DFlash: Block Diffusion for Flash Speculative Decoding
Jian Chen, Yesheng Liang, Zhijian Liu
TL;DR
Autoregressive LLM inference is inherently sequential, causing high latency and poor GPU utilization. DFlash introduces a lightweight block diffusion drafter that is conditioned on rich target-model hidden features via KV injection, enabling parallel drafting of token blocks and high acceptance rates. Empirical results show lossless speedups up to around 6× on Qwen3-8B and consistent gains over state-of-the-art EAGLE-3 across math, code, and chat tasks, with efficient long-context training. By reframing diffusion LLMs as fast, specialized drafters for speculative decoding, DFlash demonstrates a practical, scalable approach to accelerating real-world LLM serving.
Abstract
Autoregressive large language models (LLMs) deliver strong performance but require inherently sequential decoding, leading to high inference latency and poor GPU utilization. Speculative decoding mitigates this bottleneck by using a fast draft model whose outputs are verified in parallel by the target LLM; however, existing methods still rely on autoregressive drafting, which remains sequential and limits practical speedups. Diffusion LLMs offer a promising alternative by enabling parallel generation, but current diffusion models typically underperform compared with autoregressive models.
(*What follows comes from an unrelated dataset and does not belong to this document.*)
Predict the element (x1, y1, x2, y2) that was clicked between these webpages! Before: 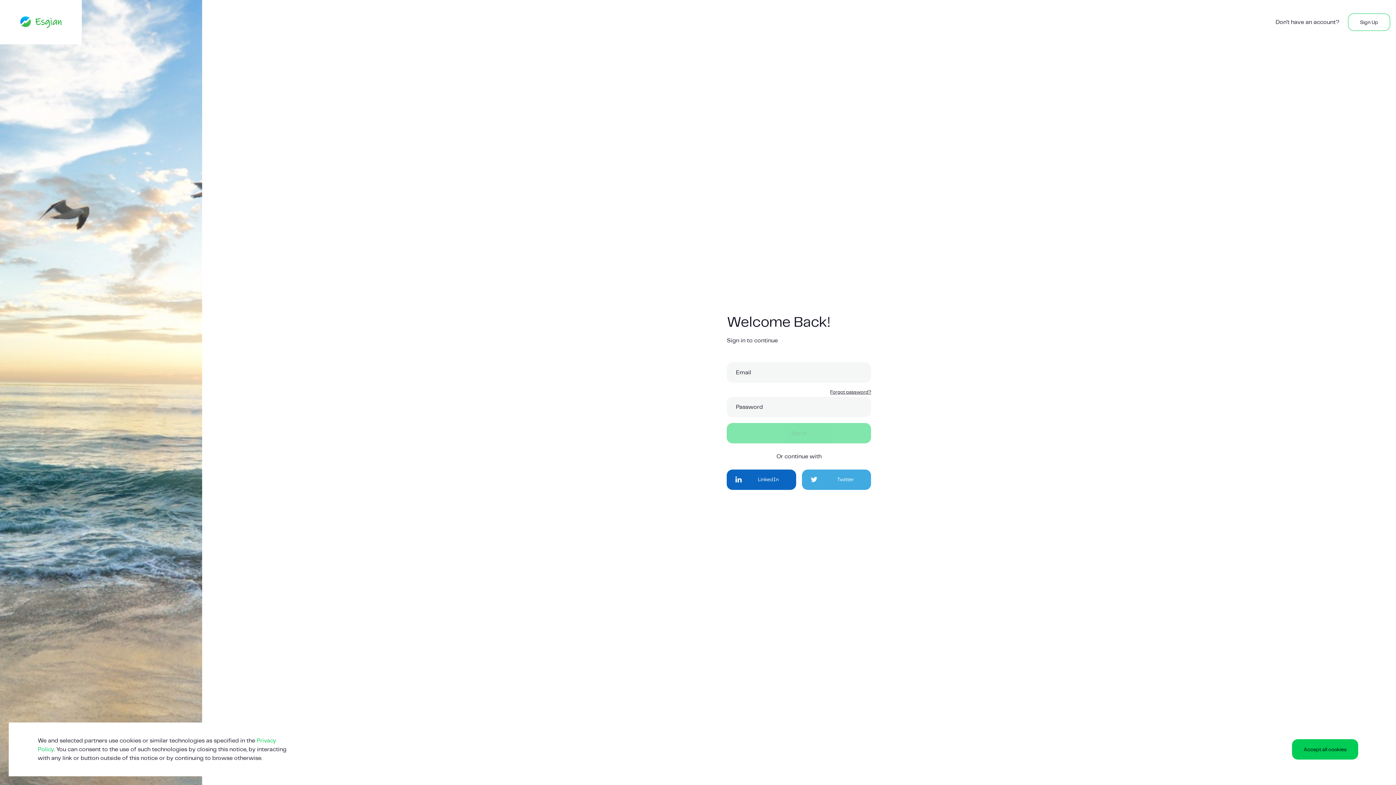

In this paper, we introduce DFlash, a speculative decoding framework that employs a lightweight block diffusion model for parallel drafting. By generating draft tokens in a single forward pass and conditioning the draft model on context features extracted from the target model, DFlash enables efficient drafting with high-quality outputs and higher acceptance rates. Experiments show that DFlash achieves over 6x lossless acceleration across a range of models and tasks, delivering up to 2.5x higher speedup than the state-of-the-art speculative decoding method EAGLE-3.